Air France has 80 flight planners working 24-hour shifts in their flight planning office at Roissy, Charles
de Gaulle. Their job is to establish the optimum flight routes, anticipate any problems such as weather
changes and minimise fuel consumption. Overall, the goals of the flight planning activity are first, and
most important, safety followed by economy and passenger comfort. Increasingly powerful computer
programs process the mountain of data necessary to plan the flights, but in the end many decisions still
rely on human judgement. Even the most sophisticated expert systems only serve as support for the
flight planners. Planning Air France’s schedule is a massive job that includes the following.
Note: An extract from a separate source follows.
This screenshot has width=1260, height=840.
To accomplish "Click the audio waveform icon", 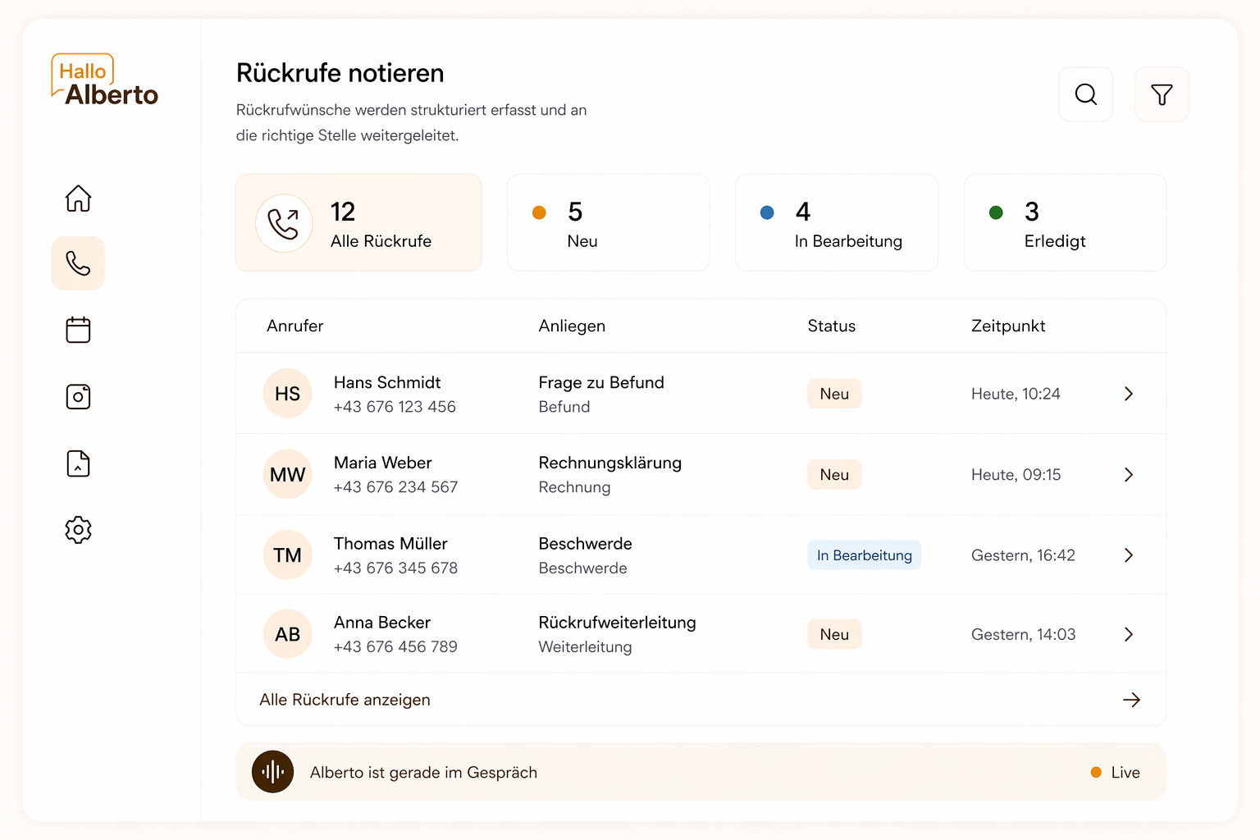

● Frequency – for each airport how many separate services should the airline provide?

● Fleet assignment – which type of plane should be used on each leg of a flight?
● Banks – at any airline hub where passengers arrive and may transfer to other flights to continue their
journey, airlines like to organise flights into ‘banks’ of several plans which arrive close together, pause to
let passengers change planes and all depart close together.

● Block times – a block time is the elapsed time between a plane leaving the departure gate at an
airport and arriving at its gate in the arrival airport. The longer the allowed block time, the more likely a
plane will keep to schedule even if it suffers minor delays, but the fewer flights can be scheduled.

● Planned maintenance – any schedule must allow time for planes to have time at a maintenance base.

● Crew planning – pilot and cabin crew must be scheduled to allocate pilots to fly planes on which they
are licensed and to keep within the maximum ‘on duty’ allowances. ● Gate plotting – if many planes are
on the ground at the same time there may be problems in loading and unloading them simultaneously.

● Recovery – many things can cause deviations from any plan in the airline industry. Allowances must be
built in that allow for recovery.

For flights within and between Air France’s 12 geographic zones, the planners construct a flight plan that
will form the basis of the actual flight only a few hours later. All planning documents need to be ready
for the flight crew who arrive two hours before the scheduled departure time. Being responsible for
passenger safety and comfort, the captain always has the final say and, when satisfied, co-signs the
flight plan together with the planning officer.